Users create hypothetical scenarios to prove their moral superiority. The debate stops being about the video and starts being about the response to the video. Every successful must pass through the crucible of the Moral Grandstand. It is painful, but it drives comment counts into the hundreds of thousands. Phase 6: The Misattribution (The False Narrative) Around Day 3, the "Mandela Effect" takes hold. People begin sharing the video with entirely wrong captions. A video shot in Argentina is claimed to be in Texas. A video from 2019 is presented as breaking news.

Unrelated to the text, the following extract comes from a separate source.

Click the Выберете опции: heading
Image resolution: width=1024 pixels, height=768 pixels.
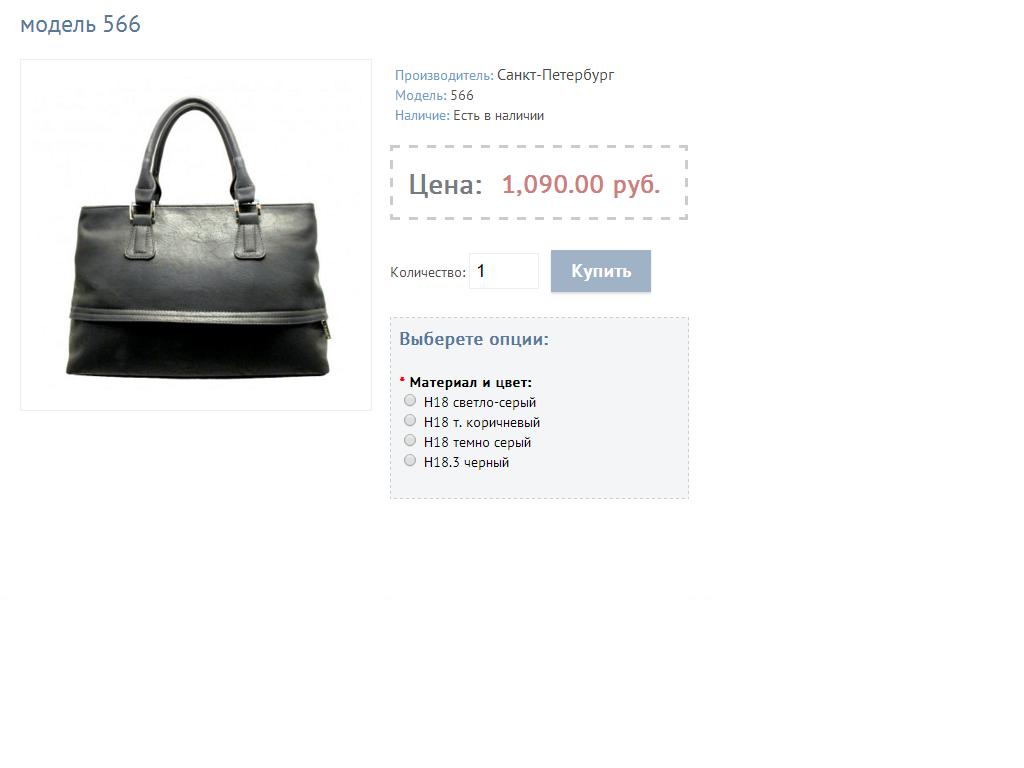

The social media discussion is no longer about the video’s subject, but about how it feels . "Me when I see the clock hit 4:59 PM." Once meme-ification occurs, the cycle has achieved cultural escape velocity. Phase 5: The Moral Grandstand (The Ethical Pivot) This is the most toxic, yet most engaging, phase. The video is no longer content; it is a test of character. Comment sections become battlefields of virtue signaling. If the video shows a minor injustice, the discussion becomes "What would YOU do?"
This phase creates a cascading narrative. You cannot understand the viral moment unless you watch the original, then Part 2, then the rebuttal to Part 2. This layered storytelling is the hallmark of modern structures. Phase 8: The Mainstream Media Hijack When legacy media (CNN, BBC, Fox News) picks up the video, something interesting happens. They slow it down. They add chyrons. They interview "witnesses." indian mms scandals 12 new
Social media users, addicted to the dopamine of discovery, now turn predatory. They hunt for the "other side" of the story. A healthy ecosystem requires this reset, otherwise the narrative becomes stale propaganda. Phase 11: The Deconstruction (The 30-Minute Essay) Six months later (or sometimes six days), the video enters the "Deconstruction." A YouTuber or podcast hosts a 45-minute deep dive titled: "The Truth About That Video You Forgot."
Comment sections flood with armchair detectives looking for CGI artifacts, green screen glitches, or continuity errors. This phase is crucial. If the community debunks the video as a hoax, the cycle dies. If they verify it (or cannot disprove it), the video graduates to the next level. This tension fuels the engine more than the video itself. Phase 3: The Flag Planting (Expert Takeover) Once the video is deemed "real" or "plausible," the experts arrive. Depending on the content—a fight video brings self-defense coaches; a cooking hack brings Michelin-star chefs; a space video brings astrophysicists. Users create hypothetical scenarios to prove their moral
Sometimes this works (brands acting human). Usually, it backfires (users accuse them of exploitation). This phase signals that the viral wave is cresting. The "cool" factor is about to die. No viral moment survives forever without a counter-movement. Phase 10 is the "Backlash." If the original video was wholesome, Phase 10 reveals that the creator has a controversial past. If the original video was angry, Phase 10 is the apology for the anger.
These users analyze the video frame-by-frame. They attach vocabulary to the visuals. The discussion becomes academic. For a video to reach stage 3 of the framework, it must have enough depth to warrant "expert" analysis. If it’s too shallow, it gets stuck in Phase 2. Phase 4: The Meme-ification (The Emotional Shortcut) Here is where the algorithm truly bends. At this stage, the original context begins to fade, and the vibe takes over. The video is chopped, screwed, looped, and set to music. A serious news clip becomes a reaction GIF. A dramatic pause becomes a trending sound. It is painful, but it drives comment counts
The social media discussion bifurcates: half the users are reacting to the false narrative, the other half are furiously correcting it. This "correction war" actually boosts the video’s reach. Algorithms see disagreement as engagement, pushing the deeper into the "For You" pages. Phase 7: The Duet & Stitch (The Dialogue) On platforms like TikTok, the "Duet" and "Stitch" features transform the conversation. Now, instead of commenting, users create response videos . A video of a bad customer service interaction gets stitched by the manager. A strange noise in the sky gets stitched by a physicist.